* **Task item**:
Only the lines from the one with "Open the Alup Largo 22-8 product thumbnail" through the last line of the material below belong in the answer, copied exactly and without pictures.

* **Task input**:
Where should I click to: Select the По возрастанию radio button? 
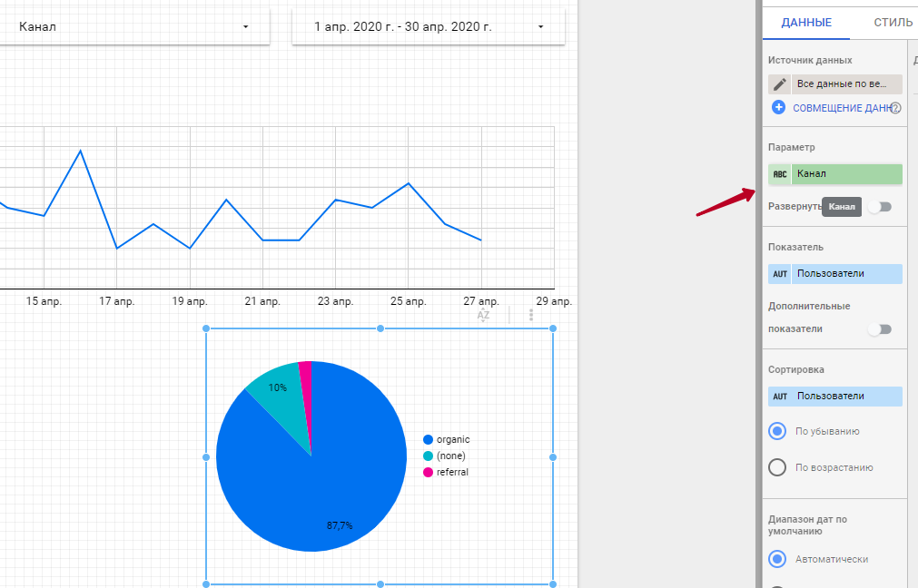[x=777, y=467]
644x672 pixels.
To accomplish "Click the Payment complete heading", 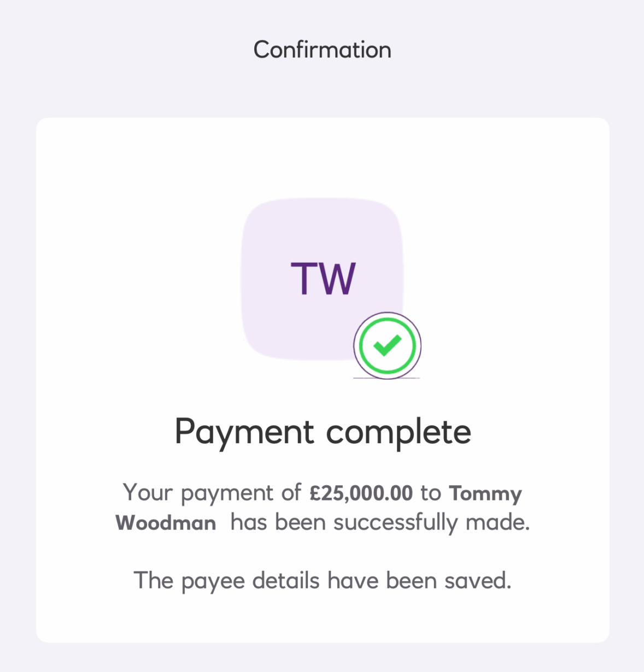I will click(x=323, y=432).
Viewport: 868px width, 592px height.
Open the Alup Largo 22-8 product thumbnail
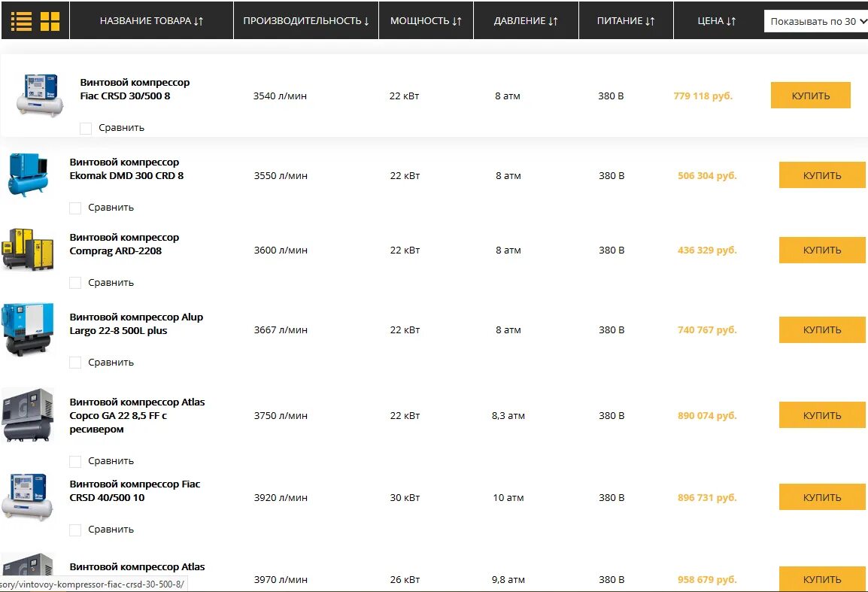point(28,329)
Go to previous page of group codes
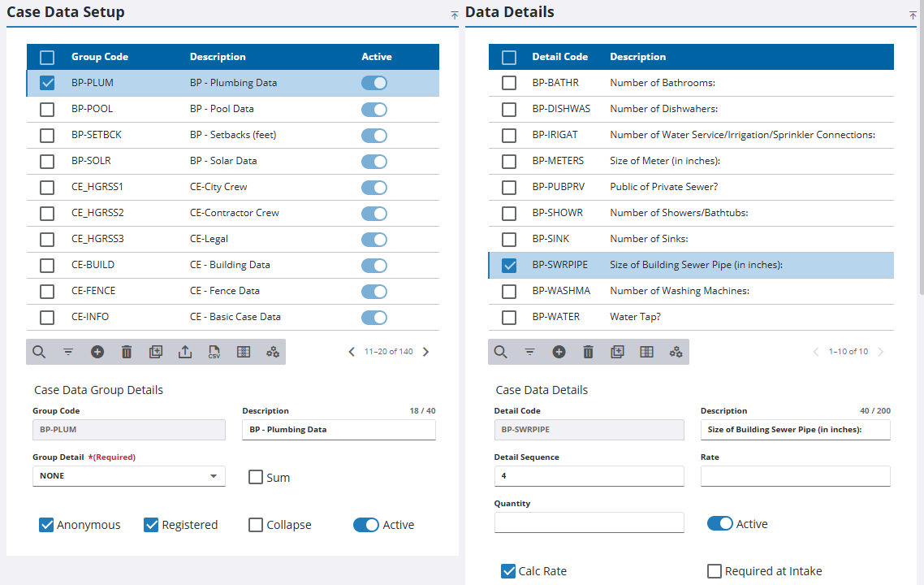Viewport: 924px width, 585px height. coord(352,352)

* **Solution below**:
Open the Alup Largo 22-8 product thumbnail
point(28,329)
Go to previous page of group codes
Viewport: 924px width, 585px height. coord(352,352)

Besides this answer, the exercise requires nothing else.